(Collected data)

• • • • •

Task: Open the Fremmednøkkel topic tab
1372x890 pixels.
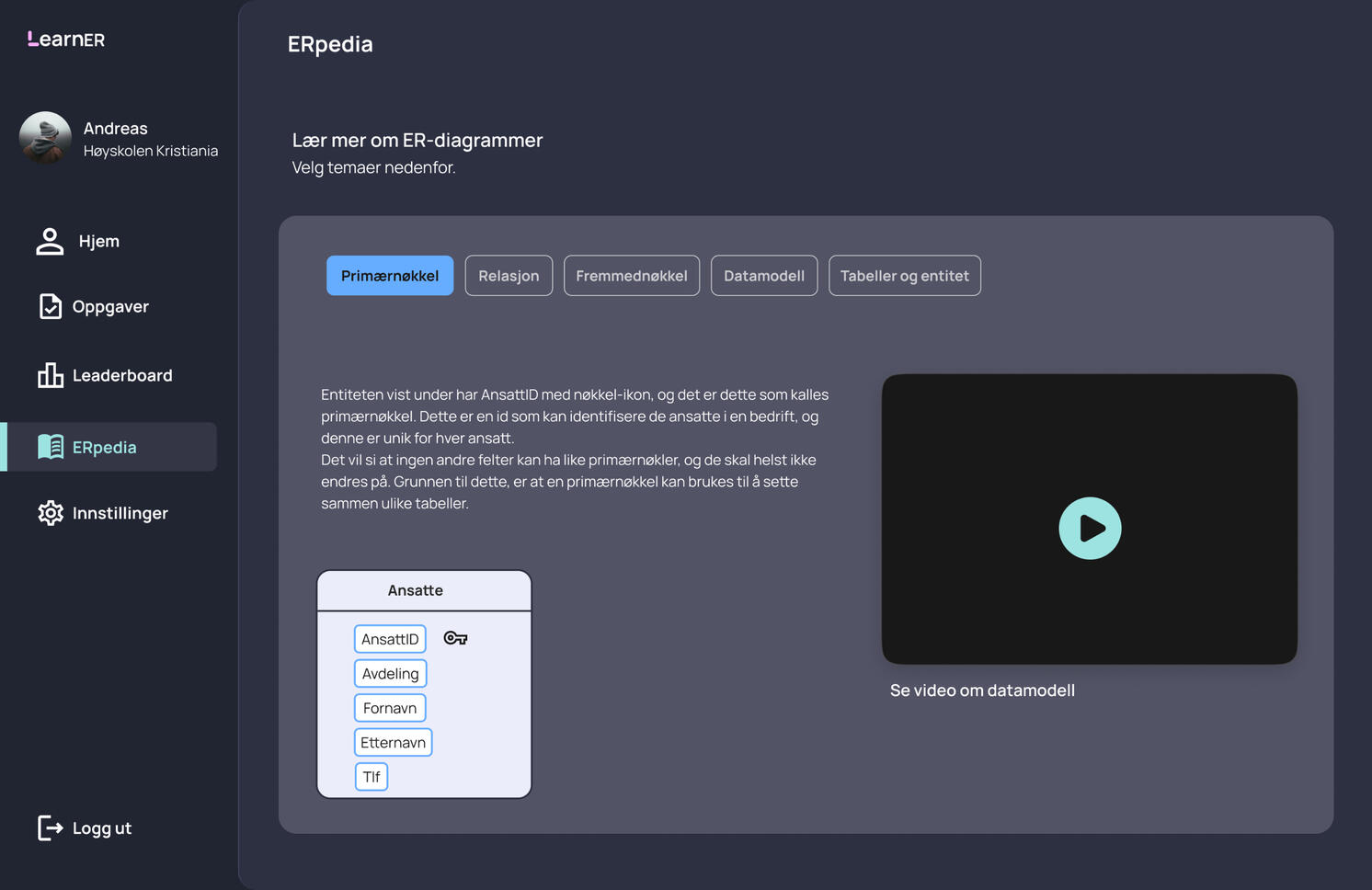Action: (632, 276)
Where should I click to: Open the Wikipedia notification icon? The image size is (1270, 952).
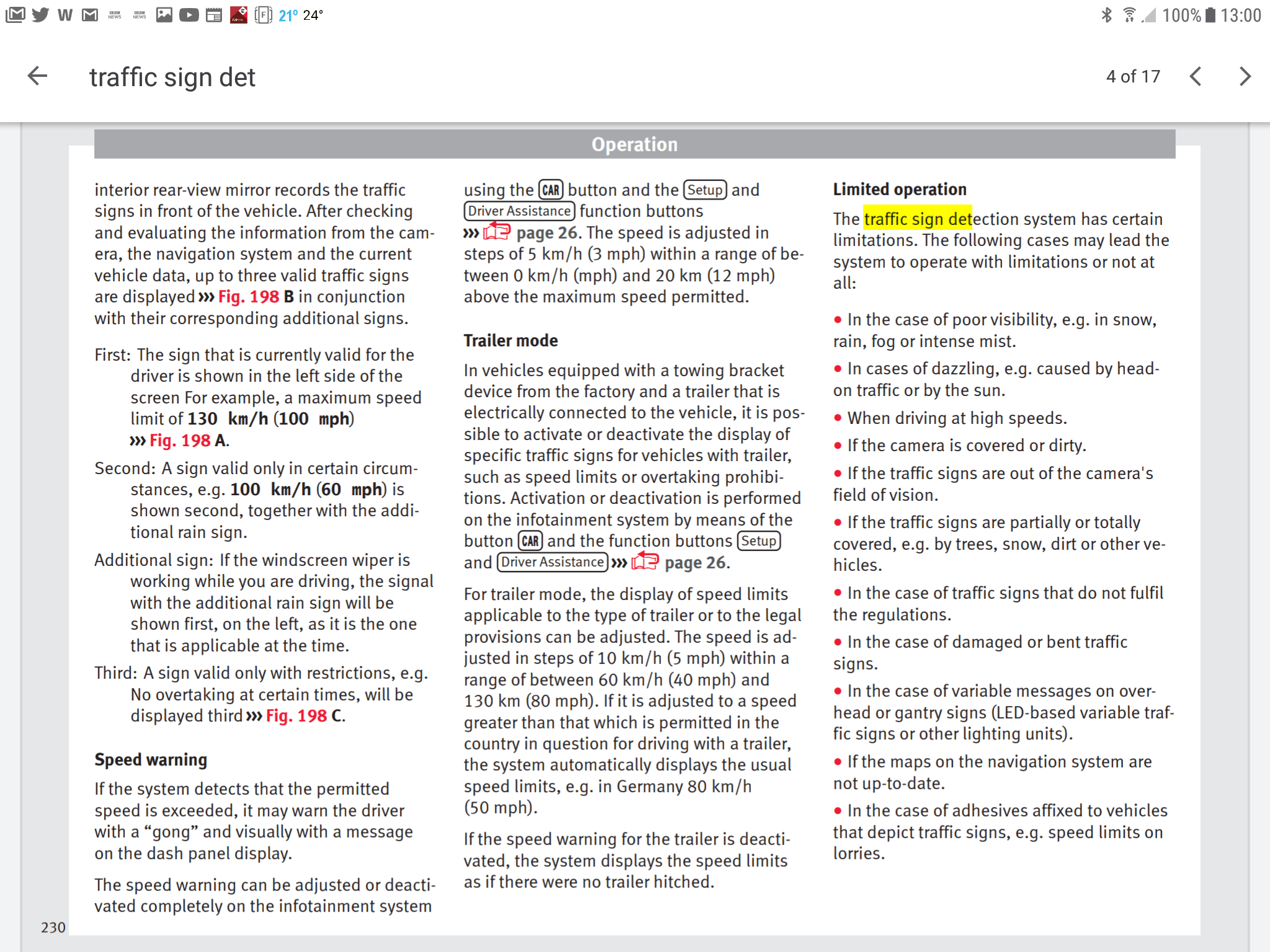[x=64, y=15]
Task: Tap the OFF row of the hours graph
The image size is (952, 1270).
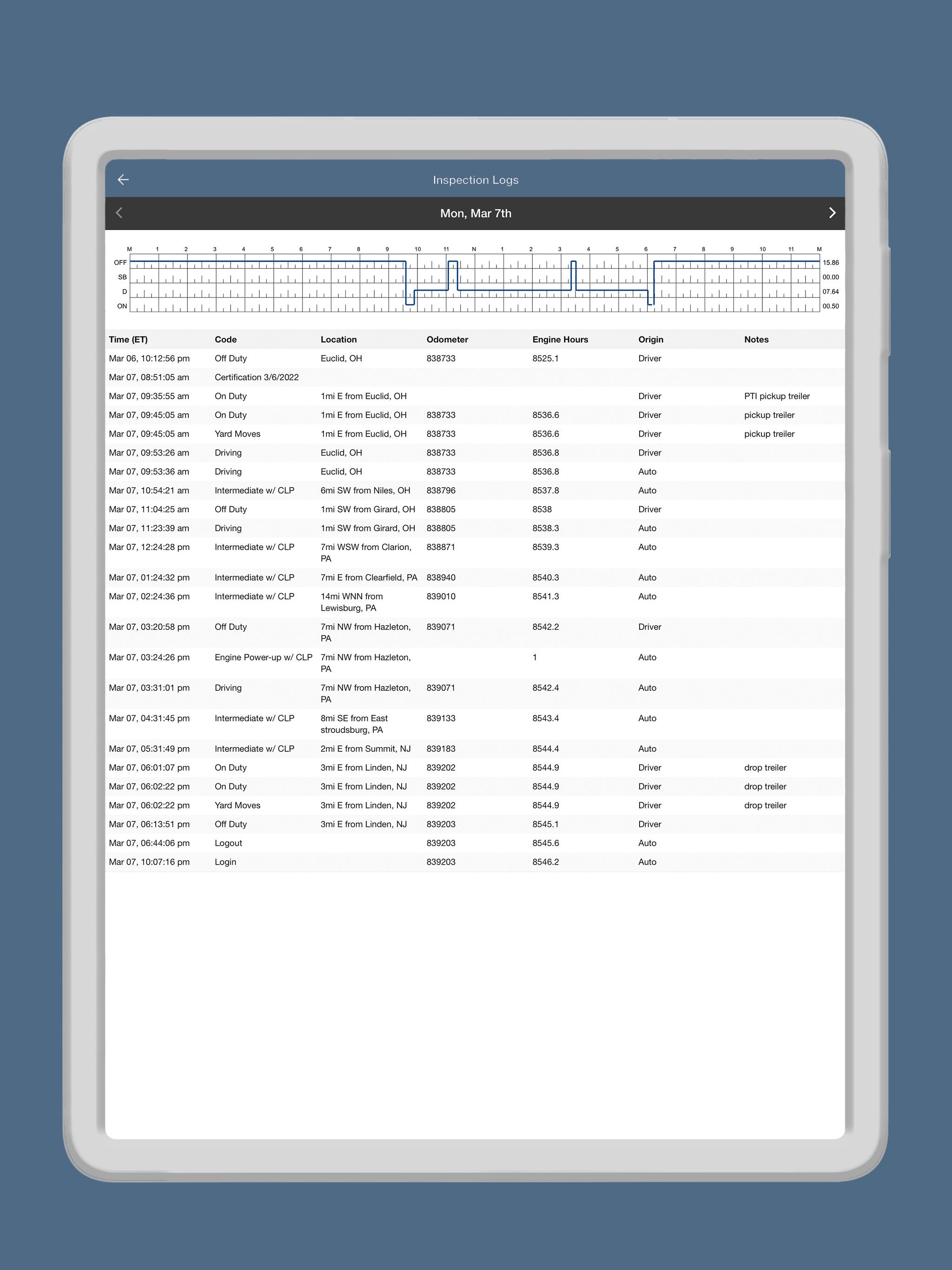Action: coord(120,262)
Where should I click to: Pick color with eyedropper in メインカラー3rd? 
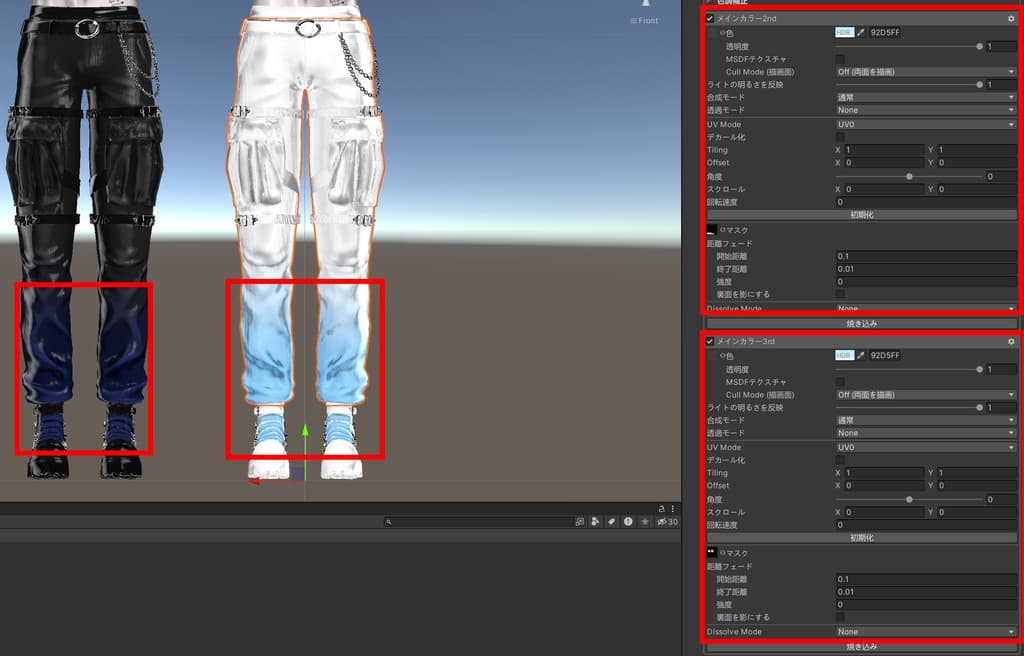pyautogui.click(x=861, y=355)
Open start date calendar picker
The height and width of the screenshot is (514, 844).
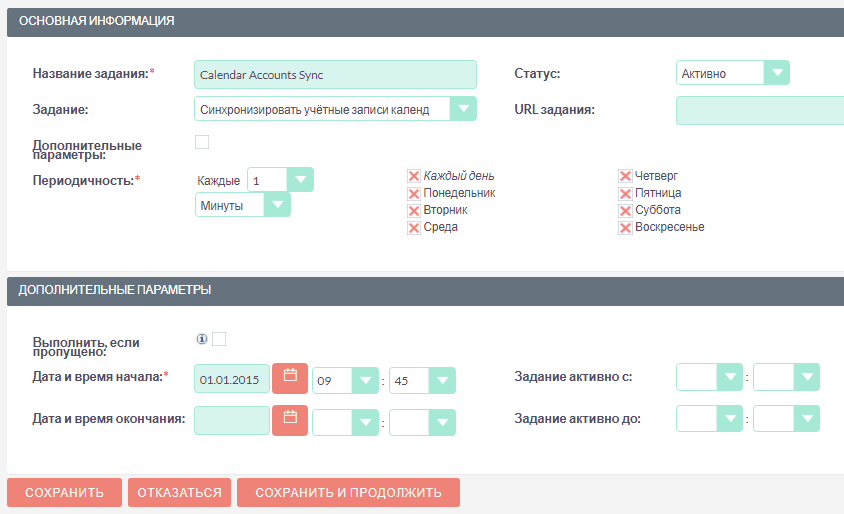tap(290, 379)
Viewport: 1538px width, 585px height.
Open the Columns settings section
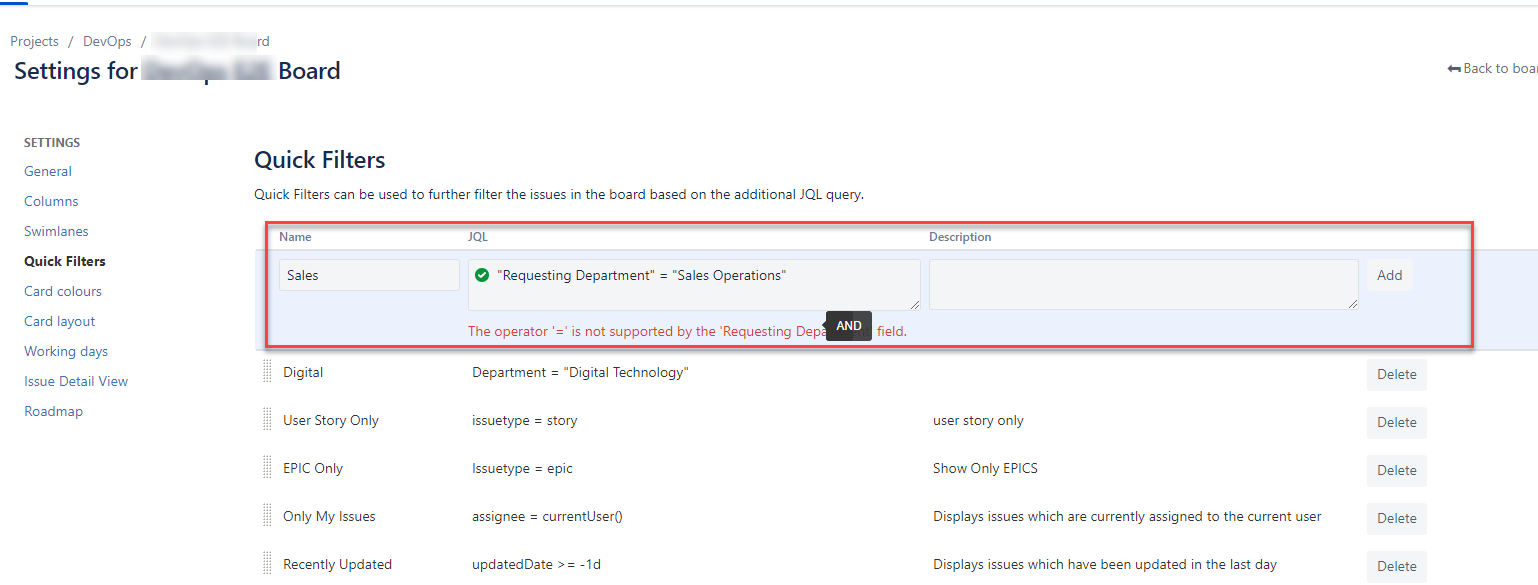50,201
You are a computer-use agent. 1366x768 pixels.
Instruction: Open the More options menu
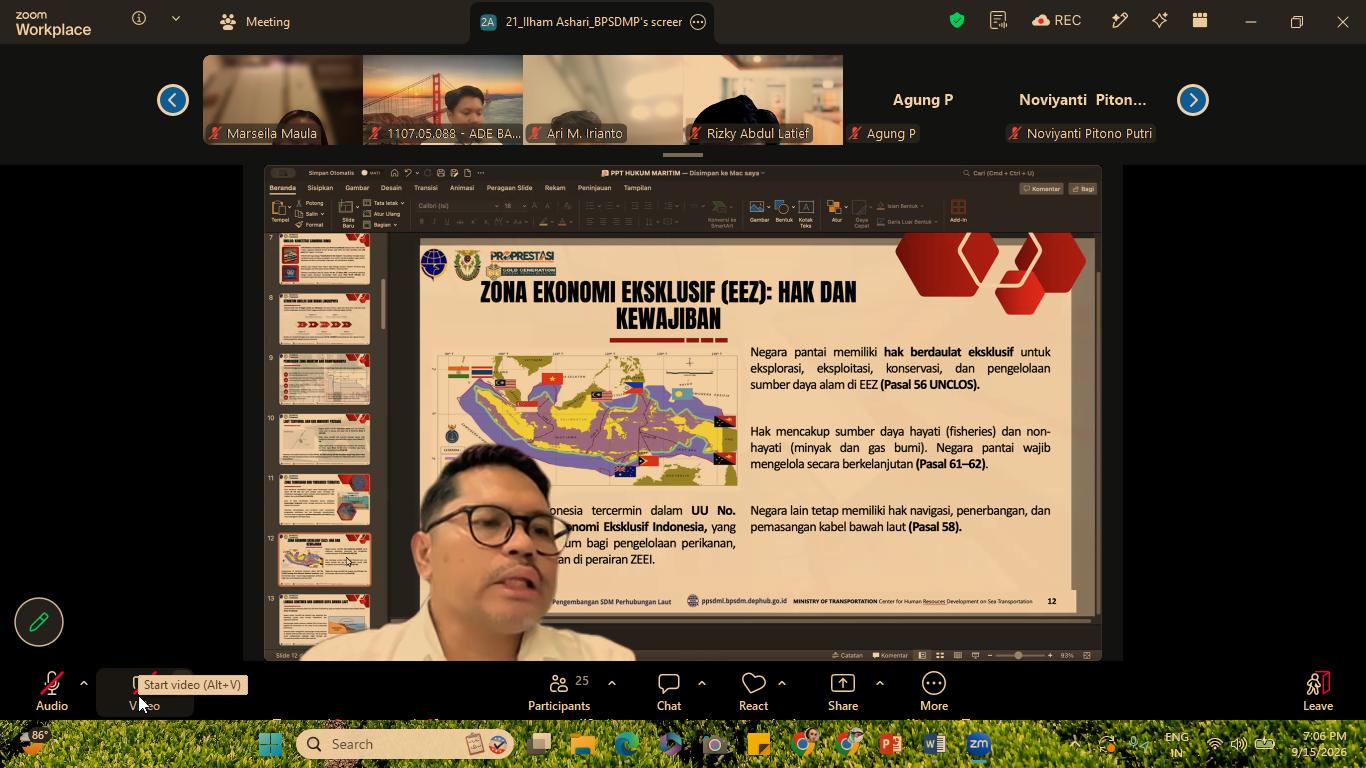(x=934, y=692)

• • • • •

THE TASK: Could you edit all the entries above so that "image size" becomes "screenshot size" everywhere, with everything else unchanged and the pictures left out?

PROBLEM SOLUTION:
Task: Open the Fremmednøkkel topic tab
1372x890 pixels.
Action: (632, 276)
Where should I click to: Open the Wikipedia notification icon? The screenshot size is (1270, 952).
[x=64, y=15]
Task: Tap the OFF row of the hours graph
The screenshot size is (952, 1270).
Action: coord(120,262)
Where should I click to: Pick color with eyedropper in メインカラー3rd? 
pyautogui.click(x=861, y=355)
Open start date calendar picker
The height and width of the screenshot is (514, 844).
tap(290, 379)
Viewport: 1538px width, 585px height.
Open the Columns settings section
50,201
You are a computer-use agent. 1366x768 pixels.
Instruction: Open the More options menu
(x=934, y=692)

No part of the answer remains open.